According to them several abandoned independent power projects (IPPs) including stranded transmission substations, across the country have not been able to be energised and connected to the grid system due to some of these bottlenecks.

They insisted that Nigeria has continued to battle power transmission challenges, with frequent disruptions in power supply to consumers across the country due to grid failures.

They however noted that the excuse presented by the Federal Government is not enough reason to abandon power projects, insisting that the Minister of Power should do more than apportioning blame.

Dr Godwin Orovwiroro, MD/CEO of of Winman Nigeria Limited and former Regional Head, Port Harcourt Electricity Distribution Company (PHED), in a recent chat with EnergyDay, stressed that the excuse given by the Government is not a justifiable reason for the discontinuation of power projects in the country.

Dr. Orovwiroro noted that the issue of right of way should have been factored in the development plan, even before the  commencement of the project. He advised the Government to push further on obtaining RoWs for the continuation of the abandoned projects, following due processes which includes proper compensation of the host communities.

“Again these are excuses. A component of transmission projects is right of way acquisition that involve compensation for economic trees and resettlement programs which are usually identified during stakeholder mapping and engagements. “If the proper procedures were adhered to, the issue will not arise. Let the right things be done,” he said.

Mr Andrew Johnson, energy industry expert and Project Manager, Senior at Oskajo & Partners Ltd, who shared a similar view with Dr.Orovwiroro told EnergyDay that the problem of the Nigerian power sector cannot be limited to the RoW challenge of uncompleted power projects because there several other transmission lines that can serve as alternatives for power supply.

He pointed out that gas challenges at the generation plants is the major cause of frequent technical faults on the power grid.

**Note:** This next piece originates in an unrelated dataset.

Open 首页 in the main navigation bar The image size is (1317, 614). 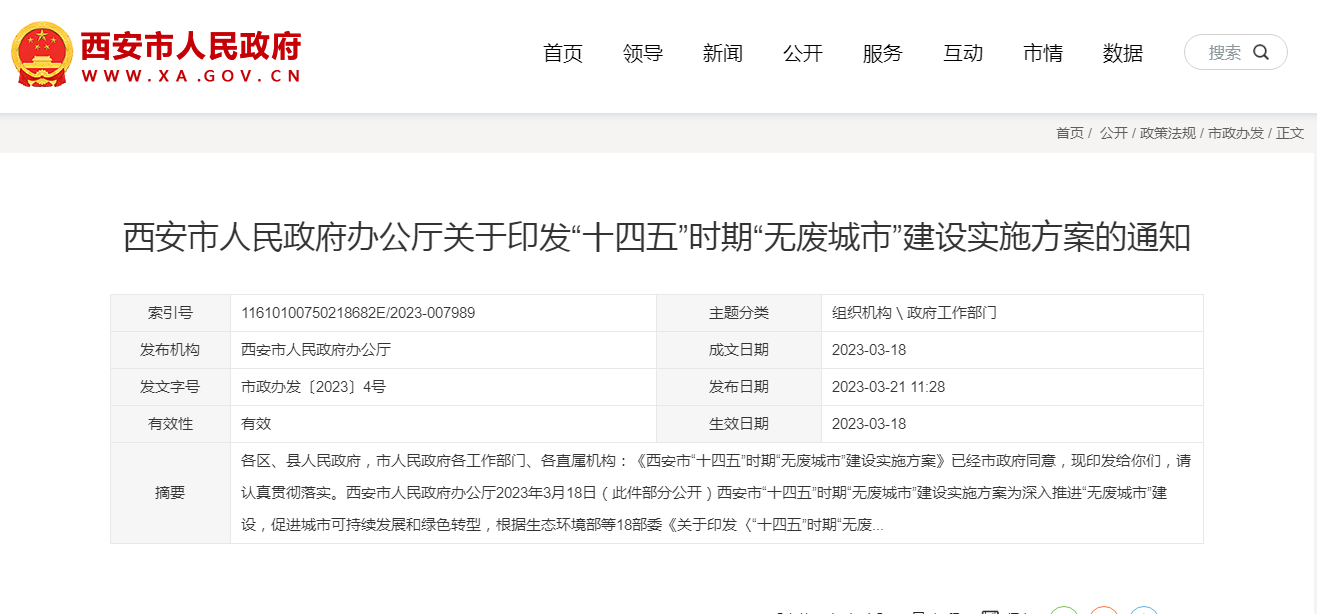coord(562,54)
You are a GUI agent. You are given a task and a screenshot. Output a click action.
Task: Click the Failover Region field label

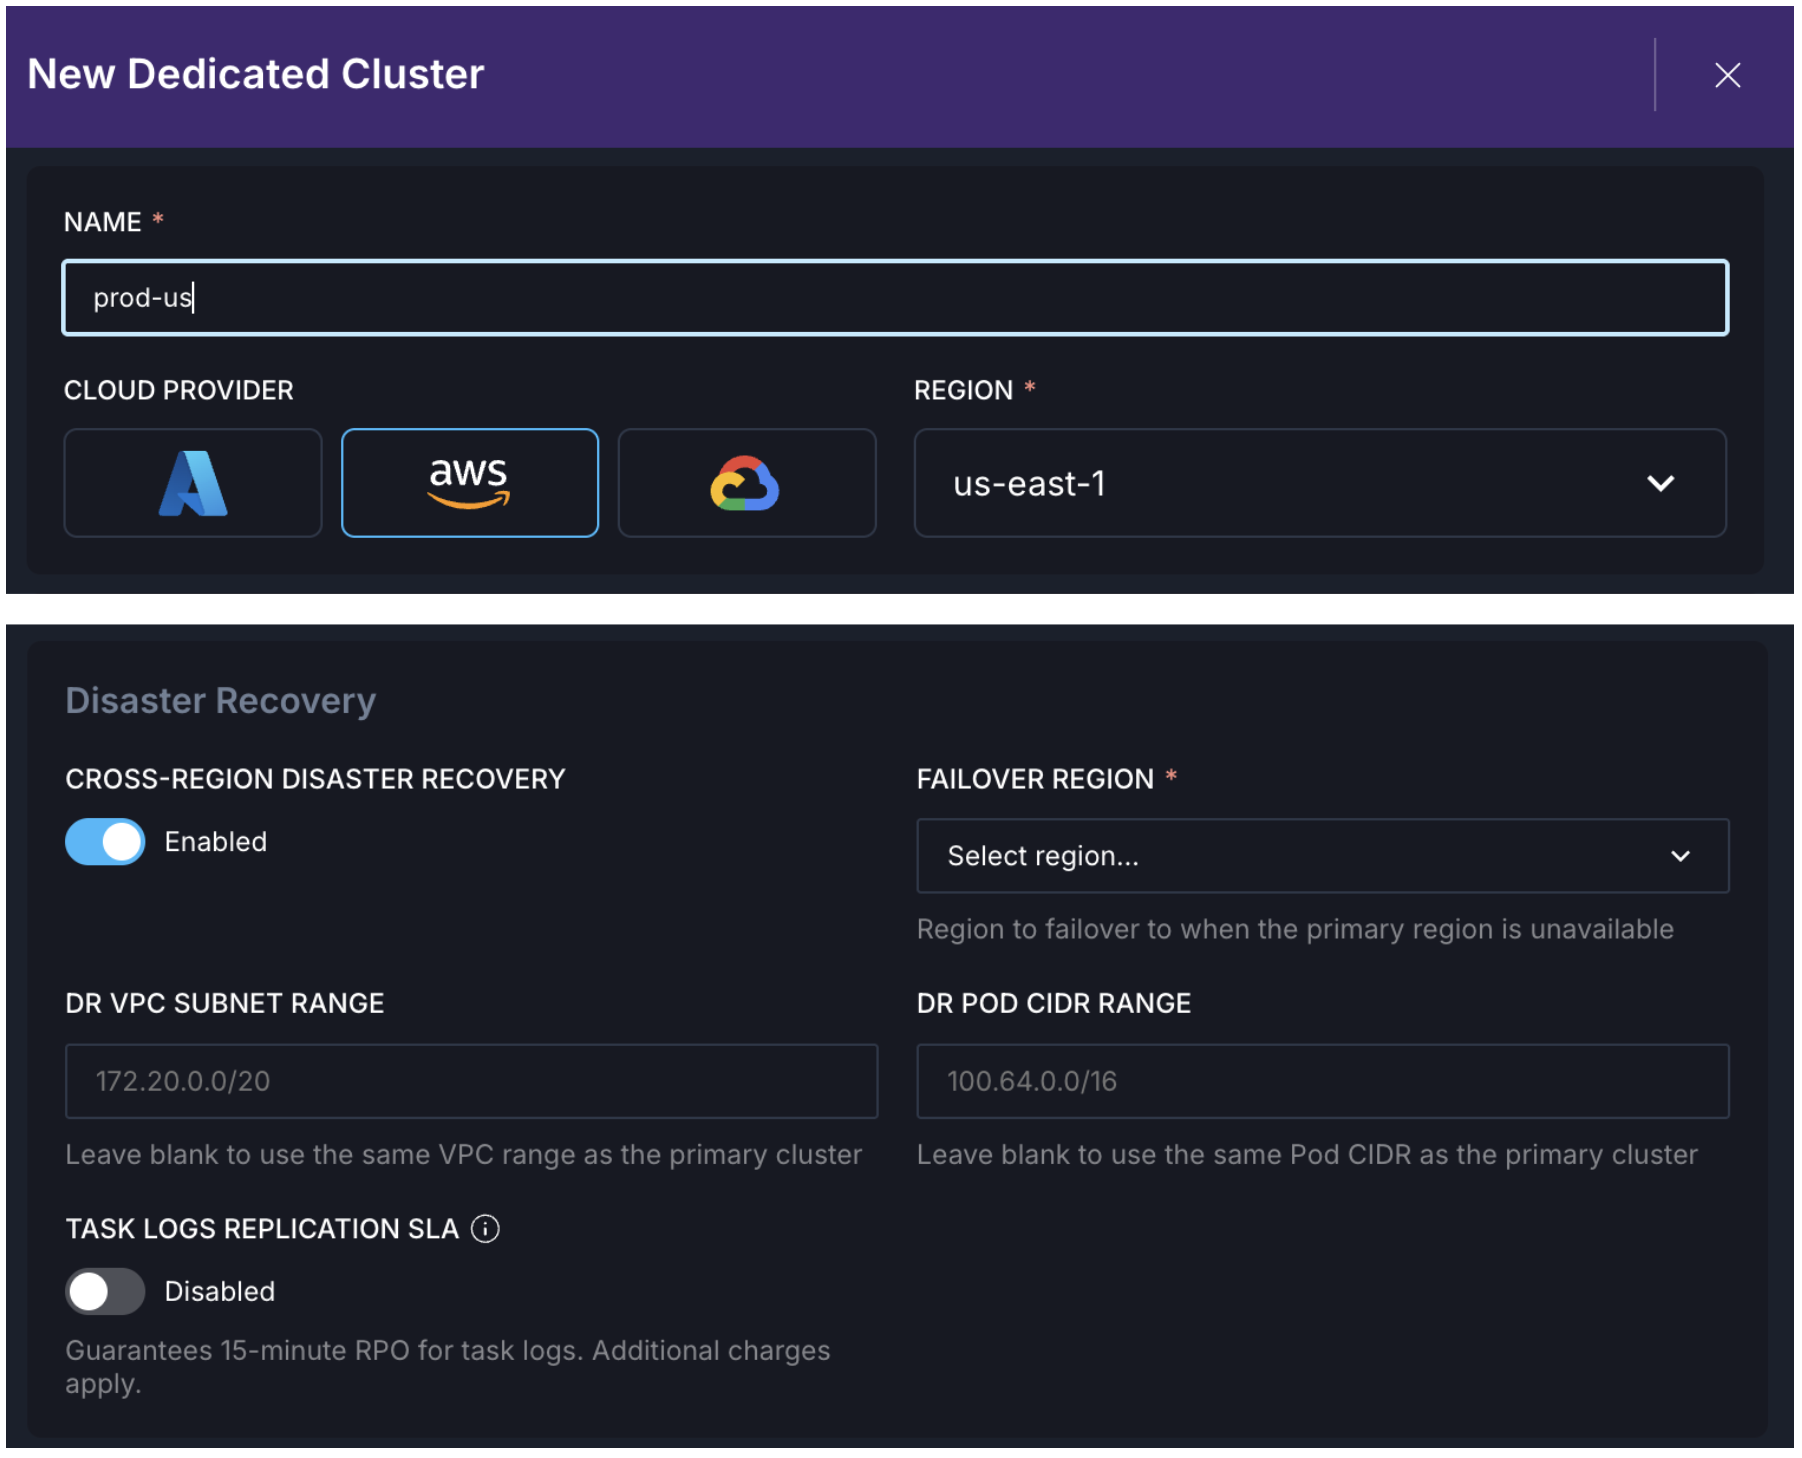(1035, 779)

This can be traced to the inability of the Nigerian Bulk Electricity Trading (NBET) to settle outstanding invoices for electricity generated.

Johnson explained that the sudden shut down of operations by the GenCos due to insufficient gas supply to their plants usually affects the grid.

“I am sure you know that our National grid is designed in a ring main unit system. It is not arterial. It is built with redundancies and alternate supply options.

“The 330kv Benin North-Oshogbo Transmission Line can’t be what is affecting the nation. At best it could have been isolated and the alternate Ajaokuta artery or Benin South Transmission lines used.”Yes, I agree that the transmission line can be a contributing factor, but at the heart of it all is the gas supply to the GenCos. That is the issue leading to grid collapse.

“Gencos are shutting down their plants without notice to the Osogbo control center, therefore making it difficult to plan for load shedding and outages.”But the Benin North-Osogbo Transmission Line the Minister mentioned is a green field project. It is not about reconductoring. So, what happened to the old line that has been in use since the commissioning of Sapele and Ughelli GenCo?” he said.

He added that some persons are frustrating the Government’s effort to continue with the projects for personal gains. “However the saboteurs in the system also engineer the communities, the Project-Affected Persons (PAPs) along the RoW so as to collect money from the system,” he said.